The British early on realized the value of intelligence and had established a code breaking operation called, with typical British understatement, Room 40. When the war erupted in August 1914, a British trawler cut the five undersea cables that carried telegrams from Germany to all points overseas. From that point on, all German message traffic came over British controlled cables and the code breakers in Room 40 began their work in earnest.
In early 1917 German Foreign Minister Arthur Zimmermann sent an encoded telegram offering Texas, New Mexico, and Arizona to Mexico in return for their declaration of war on the United States and promise to try to involve the Japanese, who also had territorial ambitions. The Germans felt they needed this diversion in order to counteract their scheduled return to unrestricted submarine warfare in which they estimated they could starve Britain into submission before the Americans could mobilize and come to their aid.
The British decoded the cable, but were at a loss of how to reveal the information to the USA without revealing the existence of their code breaking operation. With characteristic Teutonic belief in their technological superiority, the Germans had never changed their code since they considered it unbreakable.
The British finally hit upon the scheme of showing the Americans their code breaking operation, giving them the telegram and their code book and allowing them to decode it themselves. The story was leaked to the New York Times that the Americans had intercepted the message themselves, thus preserving the secrecy of Room 40. Zimmerman, in one of the colossal blunders of diplomatic history, confirmed the provenance of the document, rather than denying it. An indignant United States soon declared war.
As an amateur historian, Barbara Tuchman, was never beholden to the group-think that infests formal academia. Nevertheless, her books are acclaimed histories that put together small scraps of hard won information into a compelling story that reads like a mystery novel. The scene shifts from the palaces of Europe to the dusty environs of Mexico - where a revolution was taking place; New York, London, Washington, and various places in between.

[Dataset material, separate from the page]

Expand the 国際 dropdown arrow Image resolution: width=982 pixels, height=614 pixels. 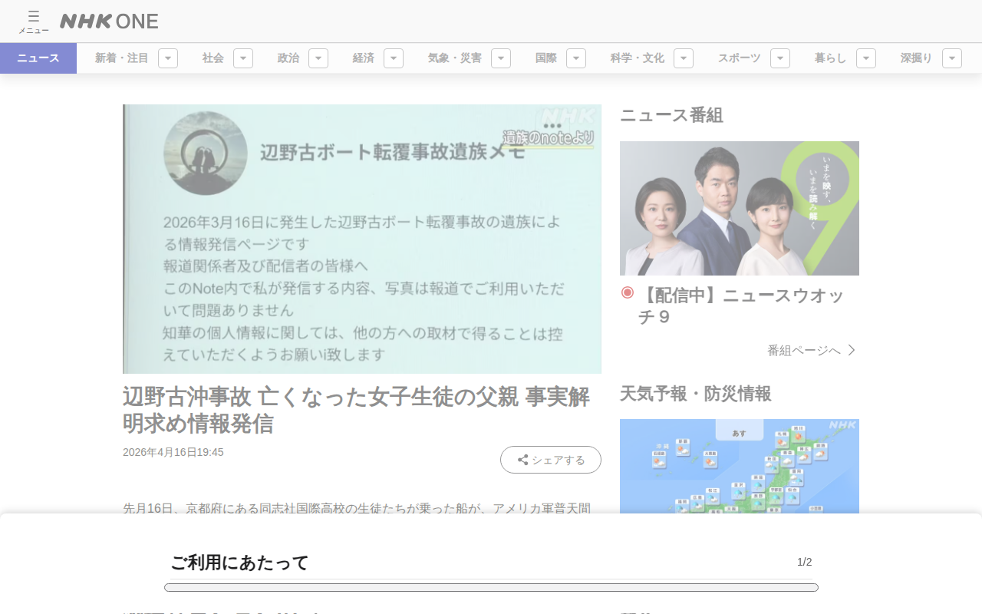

Tuchman's narrative nails her characters to the page, with terse descriptions of all the players great and small; Intelligence Chief Admiral Reginald Hall, a man whose incessant blinking belied his incisive mind; Kaiser Wilhelm II, who worried that he might appear ridiculous to the British he envied; President Woodrow Wilson, who wanted to broker peace between the belligerents; the agents and saboteurs on both sides. Tuchman has a marvelously wry sense of humor that reveals the absurdity of the situations she illustrates but it is all the more strange because it is true. Every character is well-rounded and presented warts and all.
The book is short, about 200 pages, and is a quick but complete depiction of one of the little known secrets of history upon which great events turn. All who love history or like a good mystery story will certainly benefit by learning of the true events detailed in The Zimmermann Telegram.